Il trapianto di pomoni è avvenuto il giorno dopo. Ho salutato mia figlia con il saluto che avevamo convenuto, tratto da un film... Prima che si chiudesse la mitica porta della sala operatoria le ho detto "Vivi libera" e la risposta "Muori da eroe" ha un po' perplesso l'anestesista. L'equipe mi ha accolto con gentilezza e attenzione, lo pneumologo mi ha parlato per mettermi a mio agio, pochi minuti dopo mi hanno addormentata con l'epidurale. Otto ore di sala operatoria, si sono alternati due chirurghi. Mi hanno aperta come un vitello con un taglio sul torace da ascella a ascella, hanno dilatato il diaframma e chissà cos'altro hanno fatto, non voglio sapere. Io ho dormito. Delle voci mi hanno svegliata, ho aperto gli occhi, il medico mi ha detto "Sei in rianimazione, hai fatto il trapianto" Ho fatto un cenno di assenso e ho provato a respirare con la pancia: tutto a posto, il mio nuovo respiro. Niente emozioni però. Ero ancora sedata e l'importante era stare tranquilla, mantenere la calma per permettere al corpo di adattarsi. Non so se si può dire lottare, ma il nemico peggiore in quel contesto è la paura. Se mi avessero detto che c'è un problema essa mi avrebbe assalita, la immaginavo fatta come un baratro profondo e nero acconto a me. Per questo ho cercato di dormire tanto e affidarmi passivamente al destino e nello stesso tempo mantenendo forte il timone della razionalità. Sedata com'ero entravo nel sogno in un istante e ne uscivo altrettanto presto. Chiudendo gli occhi vedevo un soffitto ricamato molto vicino, le decorazioni si aprivano e svelavano le immagini del sogno. Potevo scegliere se sognare o restare vigile.

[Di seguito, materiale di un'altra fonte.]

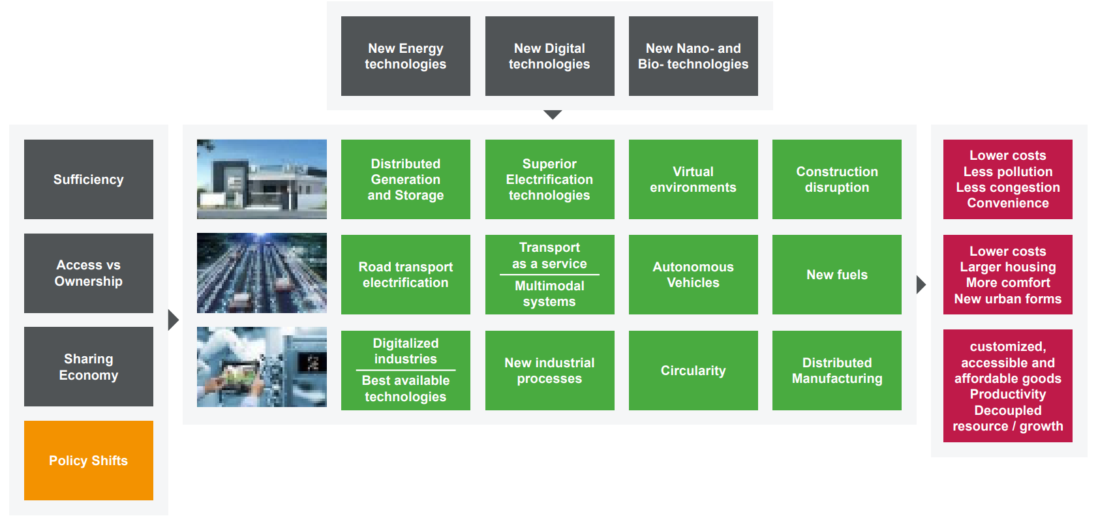Click the New Energy technologies box
Screen dimensions: 1098x516
[405, 56]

Il dolore non è stato un problema, considerando l'intervento. Sono stati piccoli disagi come il letto scomodo e il cuscino troppo grande a farmi irritare, le cannucce in bocca, la posizione supina per due settimane, la sete. Quattro giorni e mezzo di rianimazione e finalmente mi hanno trasferita al reparto di chirurgia. Ho bruciato le tappe i medici erano proprio soddisfatti del loro lavoro e dei miei progressi. Ogni giorno un miglioramento. Ho avuto la chiara sensazione di essere io l'artefice della guarigione, più mostravo sicurezza, voglia di fare, di muovermi, autonomia e più i medici erano ottimisti. Non è stato facile mostrare di che pasta siamo fatti noi karateki: mi esortavano a muovermi piano, si stupivano quando mi alzavo a sedere usando gli addominali e sorreggendomi un po' con le mani. Quando scendevo dal letto mi dicevano di farlo lentamente, guai a toccare il pavimento a piedi nudi. Era in quei momenti che sorridevo dentro di me pensando al karate. Alle faticaccia di mantenere la posizione bassa, al dolore ai muscoli, alle vesciche ai piedi, al sudore sulla fronte e al fiatone lungo. Al Maestro che conta fino a 10 ma ci mette anche il devastante 9 e mezzo e 9 e tre quarti... Cosa mai sarà camminare con le gambe che tremano e un po' di fiacchezza passeggera?

In tutti questi anni non ho mai dimenticato il karate, l'ho trasformato in un punto di forza per resistere alla fatica, al panico delle apnee e un punto d'arrivo per mantenere la speranza di una vita nuova. Il tutto insieme al sorriso che nei momenti difficili non deve mai mancare.

Per il momento devo riguardarmi perchè sono immunodepressa ed i farmaci sono piuttosto pesanti, senza dimenticare che i rischi del rigetto saranno sempre presenti. Devo evitare i luoghi pubblici e portare la mascherina. Con il passare del tempo i rischi diminuiranno e, se tutto va bene, un giorno potrò ritornare a faticare con voi.

Che la forza e la gentilezza siano con voi!